Trump Comments Spark Senate Fireworks
“Is it in the national interest to admit the ISIS member equally with the Buddhist?”
That was one of the rhetorical questions from Sen. Jeff Sessions of Alabama, as the Senate Judiciary Committee debated religious tests for immigrants, and a Senate hearing room became the latest venue for a rebuke to Republican presidential frontrunner Donald Trump.
The debate, which came in the aftermath of Trump’s call for a halt to Muslim immigration, took place after Judiciary ranking member Patrick J. Leahy offered an amendment to a nuclear terrorism bill being marked up that would express the sense of the Senate against barring people from entering the United States based on religious beliefs.
“Many on this committee have rightfully expressed their outrage about the call earlier this week to shut our borders to Muslims,” the Vermont Democrat said. “Now we need to formally go on the record to reject this reprehensible position.”

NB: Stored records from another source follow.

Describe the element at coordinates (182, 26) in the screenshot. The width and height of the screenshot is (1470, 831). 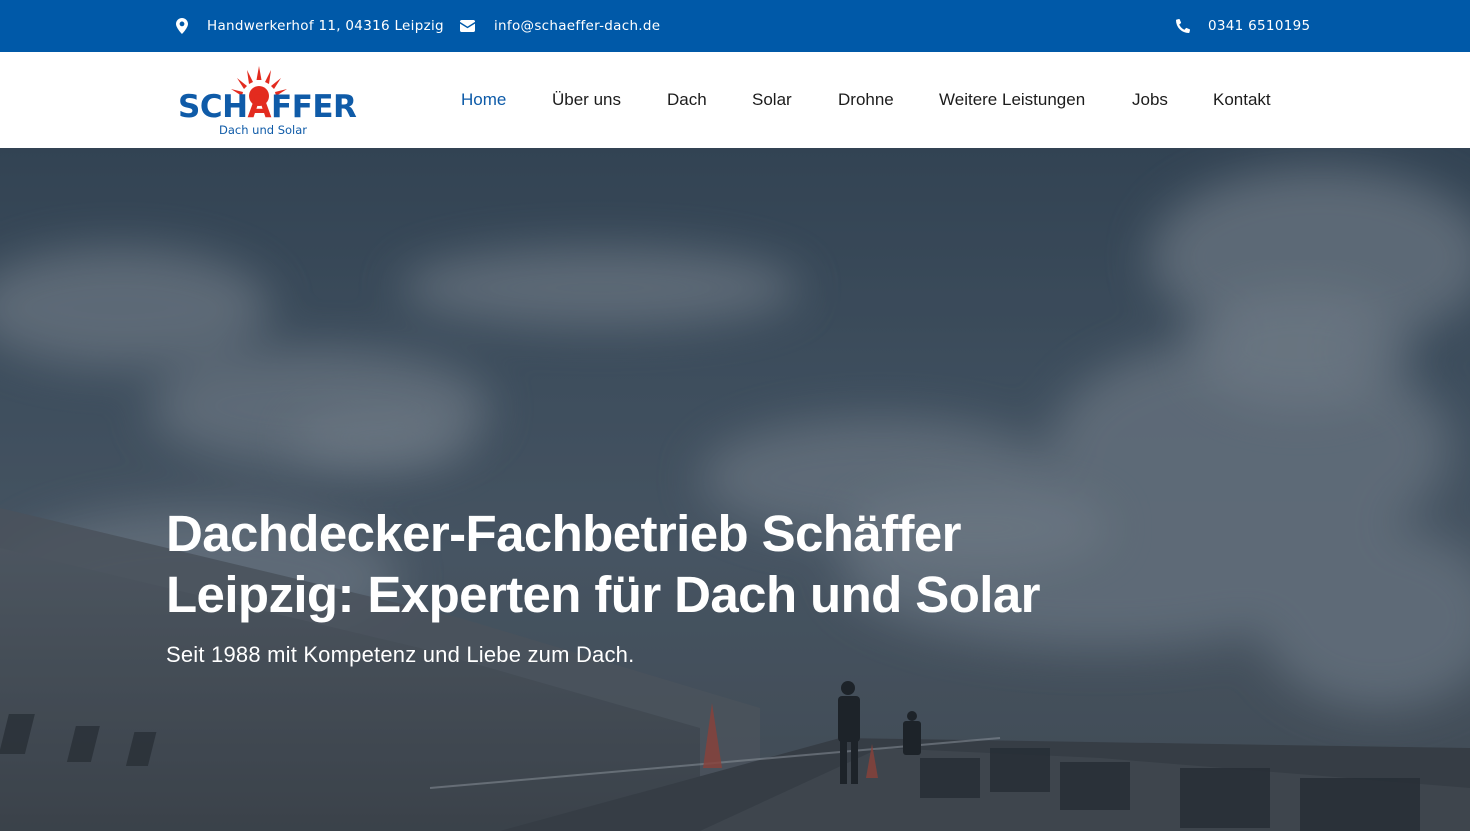
I see `location-pin-icon` at that location. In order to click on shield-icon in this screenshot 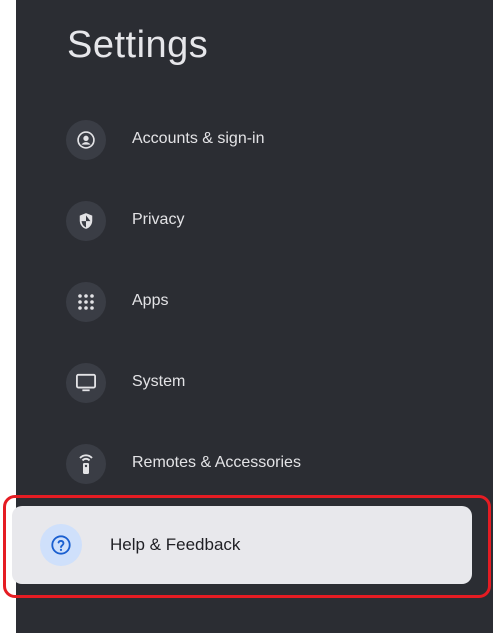, I will do `click(86, 221)`.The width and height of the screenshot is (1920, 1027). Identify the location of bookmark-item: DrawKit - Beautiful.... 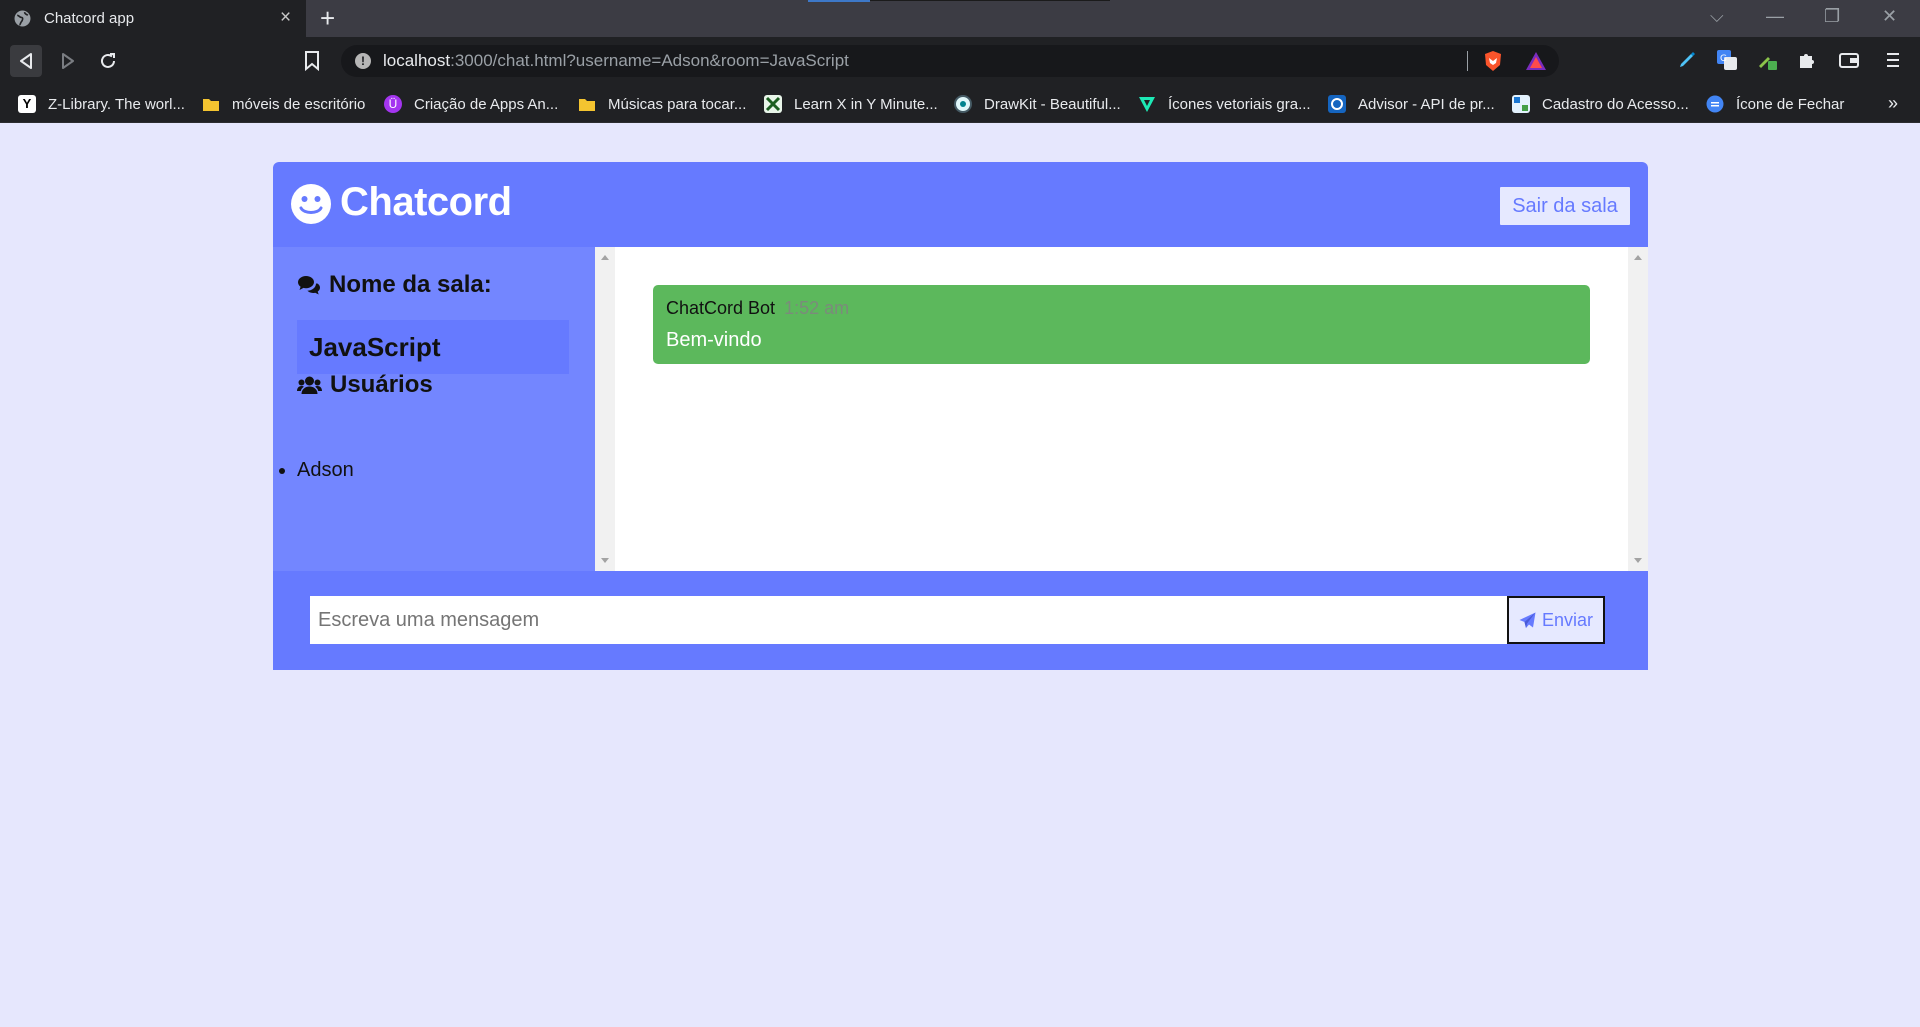
(1038, 104).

While acknowledging that sense of the Senate resolutions do not carry the force of law, Sen. Dianne Feinstein, a Democrat from California who is a longtime member of the Judiciary panel, said Leahy’s amendment was well-timed, making reference to Trump.
“When I heard the leading candidate of the great Republican Party step up and say that he would ban one religion across the board for entry into this country, I felt like somebody had shot me in the gut because everything that I believe about this great country is an antithesis of that, and if one of the major two parties is going to put this country in a position to violate the basic tenet on which it was founded — and that’s separation of church and state — it’s a whole different situation for the United States,” said Feinstein, the ranking Democrat on the Intelligence Committee.
But, it was Sessions who offered the most extensive comments, speaking in opposition to the Leahy amendment on the grounds that immigration policy should be based upon protecting the interests of American citizens.
“Secretary [Ashton B. Carter] says ISIS is growing. What if it expands ever more rapidly and decides to focus its believers on a long-term effort to change the corrupt America? And their doctrines justify force, do they not? Can we say that ISIS’s form of religion is not a religion just because it is not consistent with classical Islam? Why could they not demand as strong a right to enter as a peaceful meditating Buddhist? Is it in the national interest to admit the ISIS member equally with the Buddhist?” Sessions said. “Is it wrong to say that immigration must serve the legitimate interests of America and that others are more likely than those committed to violent ideologies? After all, we can’t admit everybody.”
The vote itself was not close, however. Judiciary Committee members voted 16-4 in favor of Leahy’s amendment. Sessions and presidential hopeful Ted Cruz joined fellow Republican Sens. Thom Tillis of North Carolina and David Vitter of Louisiana in opposing the amendment.
Tillis said in a statement that he didn’t want the underlying bill regarding terrorism to get tied up with the debate over Trump’s comments.
“Rather than pass this simple, bipartisan bill out of committee, we got mired into a partisan discussion, the result of which will likely be that this bill does not move forward. I voted against Senator Leahy’s amendment because I’m intent on keeping my eye on the real culprit here, the terrorists, not what any candidate for the presidency says or doesn’t say,” Tillis said. “If anyone wonders why Washington doesn’t work, they need not look any further than this course of events.”
Cruz’s Senate office echoed the sentiment of Tillis, accusing Leahy of a “political stunt.”
“A nuclear terrorism bill is not the place for political games, which is why after voting against Senator Leahy’s amendment, Senator Cruz voted for the Nuclear Terrorism bill to protect Americans against this grave threat,” Cruz’s office said in an email.